Packet Size ,Window Size and Socket Buffer In TCP - sockets

After studying the "window size" concept, what I understood is that it keeps packet before sending over wire and till acknowledgement come for earliest packet . Once this gets filled up, subsequent packet will be dropped. Somewhere I also have read that TCP is a streaming protocol, and packet is what related to IP protocol at Network layer .
What I assumed till was that I have declared a Buffer (inside code) which I fill with some data and send this Buffer using socket. I declared a buffer of 10000 bytes and send it repeatedly using socket over 10 Gbps link .
I have following assumptions and questions.
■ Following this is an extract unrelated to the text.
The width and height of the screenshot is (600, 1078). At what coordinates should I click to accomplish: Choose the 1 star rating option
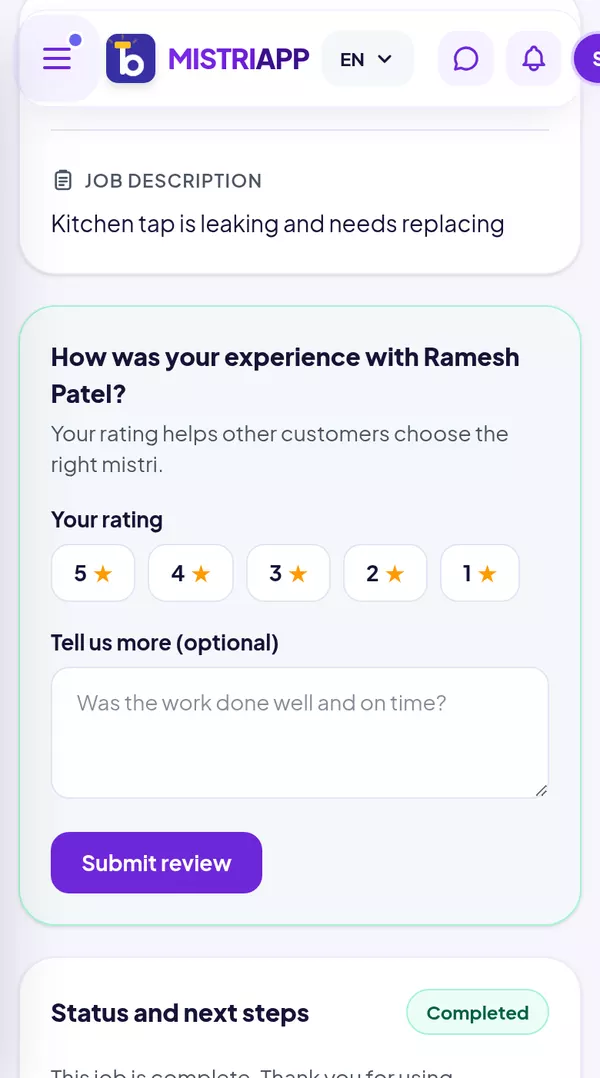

Please verify and help
If I want to send a packet of 64,256,512 etc. bytes, declared buffer inside code of that much space and send over socket. Each execution of send() command will send one packet of that much size .
So if I want to study the packet size variation effect on throughput, what do I have to do? Do I need to vary buffer size in code?
What are the socket buffer which we set using SO_SNDBUF and SO_RECVBUF? Google says it's buffer space for socket. Is it same as TCP window size or something different? Which parameter is more suitable to vary or to increase throughput?
Also there are three parameter in socket buffer: Min, Default and Max. Which one should I vary to my experiment and to get more relevance?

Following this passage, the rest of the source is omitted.